I still see the fat girl in the mirror. I see that the number on the scale keeps going down, but I still see the fat girl in the mirror. My belt that I wear everyday didn’t even fit when I started this journey. I’ve now had to adjust it many many times. The mirror still shows me the same girl. I had to order smaller work shirts because my once “fitted” shirt and yoga pants look like they are all sagging and falling off of my frame. I run my hands down my arms and my hips and my thighs when I am in the shower and things feel more tone. I feel the definition in my muscle coming in. Things don’t jiggle as much and I can move my hands around my body with ease because it IS smaller than it was without a doubt.

But my mirror is still showing me the fat girl.

Really, I know it isn’t. Mirrors don’t actually lie. Right?

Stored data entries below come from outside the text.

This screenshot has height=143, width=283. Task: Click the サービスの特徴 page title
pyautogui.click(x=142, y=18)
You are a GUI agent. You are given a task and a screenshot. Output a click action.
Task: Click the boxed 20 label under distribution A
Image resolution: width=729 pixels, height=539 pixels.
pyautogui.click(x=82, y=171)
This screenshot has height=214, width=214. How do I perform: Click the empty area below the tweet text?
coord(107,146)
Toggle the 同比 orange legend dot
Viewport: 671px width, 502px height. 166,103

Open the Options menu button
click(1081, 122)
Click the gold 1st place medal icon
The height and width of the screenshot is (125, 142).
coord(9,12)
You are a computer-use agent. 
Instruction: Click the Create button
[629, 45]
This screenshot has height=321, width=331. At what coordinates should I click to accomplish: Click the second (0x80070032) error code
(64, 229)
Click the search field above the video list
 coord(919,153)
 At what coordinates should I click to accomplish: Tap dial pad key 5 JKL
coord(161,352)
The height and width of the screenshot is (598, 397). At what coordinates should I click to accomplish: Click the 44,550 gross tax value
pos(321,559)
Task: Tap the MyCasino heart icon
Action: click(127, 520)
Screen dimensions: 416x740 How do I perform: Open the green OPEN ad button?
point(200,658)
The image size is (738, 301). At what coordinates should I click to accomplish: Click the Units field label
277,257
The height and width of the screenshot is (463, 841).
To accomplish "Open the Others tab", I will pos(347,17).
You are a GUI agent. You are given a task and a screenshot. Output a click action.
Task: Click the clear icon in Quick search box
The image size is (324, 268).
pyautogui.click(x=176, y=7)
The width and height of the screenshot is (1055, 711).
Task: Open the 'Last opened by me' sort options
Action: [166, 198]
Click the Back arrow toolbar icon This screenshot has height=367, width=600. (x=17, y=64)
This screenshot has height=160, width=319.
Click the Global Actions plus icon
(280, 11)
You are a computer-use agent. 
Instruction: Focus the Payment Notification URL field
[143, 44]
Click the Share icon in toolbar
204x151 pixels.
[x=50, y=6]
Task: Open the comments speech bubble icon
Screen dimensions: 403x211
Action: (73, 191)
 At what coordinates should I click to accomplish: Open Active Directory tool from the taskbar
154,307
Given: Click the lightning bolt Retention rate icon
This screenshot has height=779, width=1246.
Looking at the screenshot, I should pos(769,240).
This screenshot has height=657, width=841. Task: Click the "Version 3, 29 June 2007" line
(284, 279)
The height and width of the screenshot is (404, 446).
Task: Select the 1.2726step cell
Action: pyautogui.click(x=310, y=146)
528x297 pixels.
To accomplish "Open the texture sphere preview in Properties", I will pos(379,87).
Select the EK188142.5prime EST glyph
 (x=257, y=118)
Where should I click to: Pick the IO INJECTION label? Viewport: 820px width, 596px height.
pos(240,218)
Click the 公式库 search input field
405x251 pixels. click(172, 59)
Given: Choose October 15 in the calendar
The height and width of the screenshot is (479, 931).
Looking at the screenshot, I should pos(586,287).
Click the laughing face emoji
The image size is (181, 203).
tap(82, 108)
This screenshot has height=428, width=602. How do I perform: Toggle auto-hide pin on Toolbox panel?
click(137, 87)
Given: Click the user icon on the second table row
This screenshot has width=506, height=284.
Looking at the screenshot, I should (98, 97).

I would want to take photos for my man (yes, we will still call him that… I’m still living in that world in my head… so we will go with referring to him as such) and I would take a million photos before I felt ok with sending a single one. If I took a photo and then compared it to an old one, I would see the difference. But with each new shot, the fat girl is in every frame.

Its like I can only see the change in comparison to the old self. In comparing the way my clothes feel, the way my body can move, the way I can actually fit into new clothes, how I can scratch the parts of my back I used to not be able to reach… but my eyes still lie to me.

I wish I had the answer for you on exactly what point in the journey or what age or what size you look at yourself and say… “oh, there I am.” Unfortunately, I don’t know that. I think when you’ve been told your entire life that you are the fat girl… the one that isn’t good enough… pretty enough… built right… I think your brain sees what you are told and not who you are.

But, what I can say is that I am doing something now that I never did before. I’m going to be in the photos… take the photos… smile for them. I owe that to my love. Taking photos for him has allowed me to become more comfortable in my own skin. Even if I have miles to go, I am not going to be the one who hides in group photos or who goes years without updating photos because I just don’t want to take another photo of my round-ness.

I am going to have a sit down with the mirror, my brain, and my eyes… and we are going to figure this all out.